California voters stuck with the state’s traditional cash bail system in this year's balloting, rejecting a nation-leading move to rely instead on risk assessments to decide which suspects should remain jailed awaiting trial.
Voters in the most populous state overturned a 2018 law that stalled when the bail industry challenged it at the ballot box through Proposition 25. With more than 11 million votes counted, the measure failed Wednesday with 55% opposing and 45% favoring an end to the current bail system.
Supporters of the change had said the traditional bail system punishes the poor — often racial minorities — because they lack the money to buy their freedom or can least afford to pay a bail bondsman.
Opponents included some prominent civil rights groups who said the alternative’s risk assessment tools also are racially and socioeconomically biased.
A majority of states have significantly altered their pretrial release laws or policies in the last decade, but all retained cash bail for at least some kinds of criminal cases, said Amber Widgery, a criminal justice expert with the National Conference of State Legislatures who tracks state laws.
Voters’ approval of the measure would have made California “the only state with a complete prohibition on fiscal conditions of release,” she said.
“The arc of the moral universe is long, but it bends toward ending cash bail," state Sen. Bob Hertzberg, a Democrat from Los Angeles who wrote the 2018 law, said in a statement. "Millions of dollars from the predatory bail industry may buy them some time, but it can’t overpower our movement toward justice.”
He had argued that the current system “makes it a crime to be poor” and ending it would put California “on the path to a more fair and more safe justice system that treats everyone equally under the law.”
Reform groups including the Anti-Recidivism Coalition, Californians for Safety and Justice, and the Western Center on Law & Poverty all backed the shift.
But it wasn’t only the bail industry in opposition: Human Rights Watch, the ACLU of Southern California, the NAACP, and The Bail Project all said the current system is broken but the proposed fix might be even worse.
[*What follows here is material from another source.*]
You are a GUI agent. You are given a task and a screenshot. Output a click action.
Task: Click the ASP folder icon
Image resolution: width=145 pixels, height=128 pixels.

“The entire architecture of the law rests on the use of flawed statistical tools that codify systemic racism and could lead to higher rates of incarceration in some jurisdictions,” The Bail Project, which provides free bail assistance across the nation, said in a news release.
Changing to the new system would release more suspects more quickly, “but does not address existing racial inequity in release decisions,” particularly for Black people, researchers at the nonpartisan Public Policy Institute of California found.
The California Policy Lab at UC Berkeley similarly predicted that the change would increase release rates for Blacks more than for other groups, but Blacks would still be seven- to 10 percentage points less likely to be freed before arraignment than Latinos and whites, so racial and ethnic disparities in release rates would remain.
Under the new system, no one would pay bail and most misdemeanor suspects would remain free.
Those charged with felonies or misdemeanor domestic violence, sex offenses or driving while intoxicated would be evaluated for their perceived risk of committing another crime or not appearing in court. Most would eventually be released, unless they are accused of certain crimes like murder or arson, or if a judge finds there are no conditions like electronic monitoring that could assure their appearance at future hearings.
Hertzberg had said lawmakers added safeguards against racial biases in the statistical models that would help court officials decide who could be safely released.